Wireframing is the practice of drafting a layout before building a fully functional web site. The idea is to figure out how a website will look and function before building it using code.

Starting with code before the design is finished is impractical. Code is slow and hard to work with, especially when you're making lots of rough drafts and iterative changes, or if you decide something's not working and need to make a sweeping change early in the design process.

Also—code is complicated! While it definitely helps to have an understanding of how the code works, it shouldn't be a prerequisite to design anything for the web. Designers should be able to focus on design, without having to know or worry about all of the complexities of how to build things using code.

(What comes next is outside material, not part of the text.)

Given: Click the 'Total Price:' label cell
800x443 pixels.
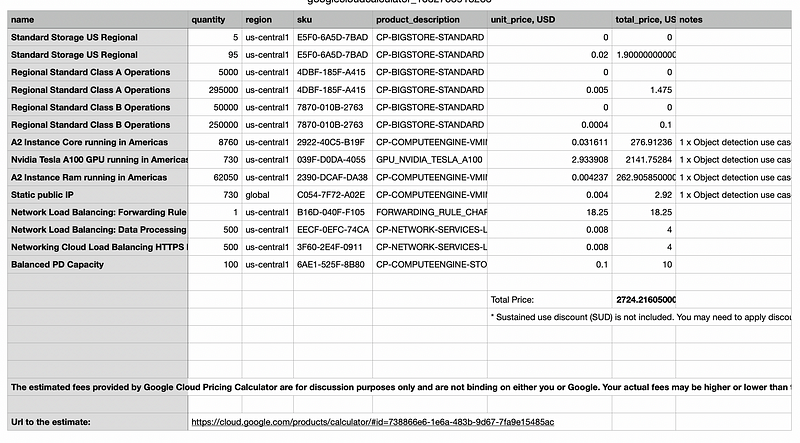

So we save the code until after the design is (mostly) ready. Drafting layouts in a purpose-built, drag and drop application is much faster and easier.

In the earliest stages, wireframing is often done on good old fashioned paper for rapid sketching and prototyping, or white boards when collaborating in a team.

The next step is often creating a rough layout using vectors, often in grayscale. This allows designers to better see how objects interact with one another on the page, what takes precedence, where your eye is drawn, etc. Precision isn't too important at this stage, because the design will often go through multiple iterations.

As the final design gets closer, a high-fidelity wireframe with color and more exact detail is often created. This gives the developer (be they a team, a teammate, or yourself) a clear blueprint for exactly what to build.

Adobe Illustrator and even Photoshop are sometimes used for wireframing, but there are more purpose-built and specialized applications for this. Most have tools for mocking up responsive designs, collaboration with teammates, and even prototyping basic interactions like buttons and links.

One such application is Adobe XD, included with the Adobe suite. If you're already familiar with Illustrator and/or Indesign it should be easy to pick up, so this is the application we'll use for wireframing here in Web 1.

A final wireframe should be detailed enough that it can be translated directly into a web page. This often requires additional annotations and notes.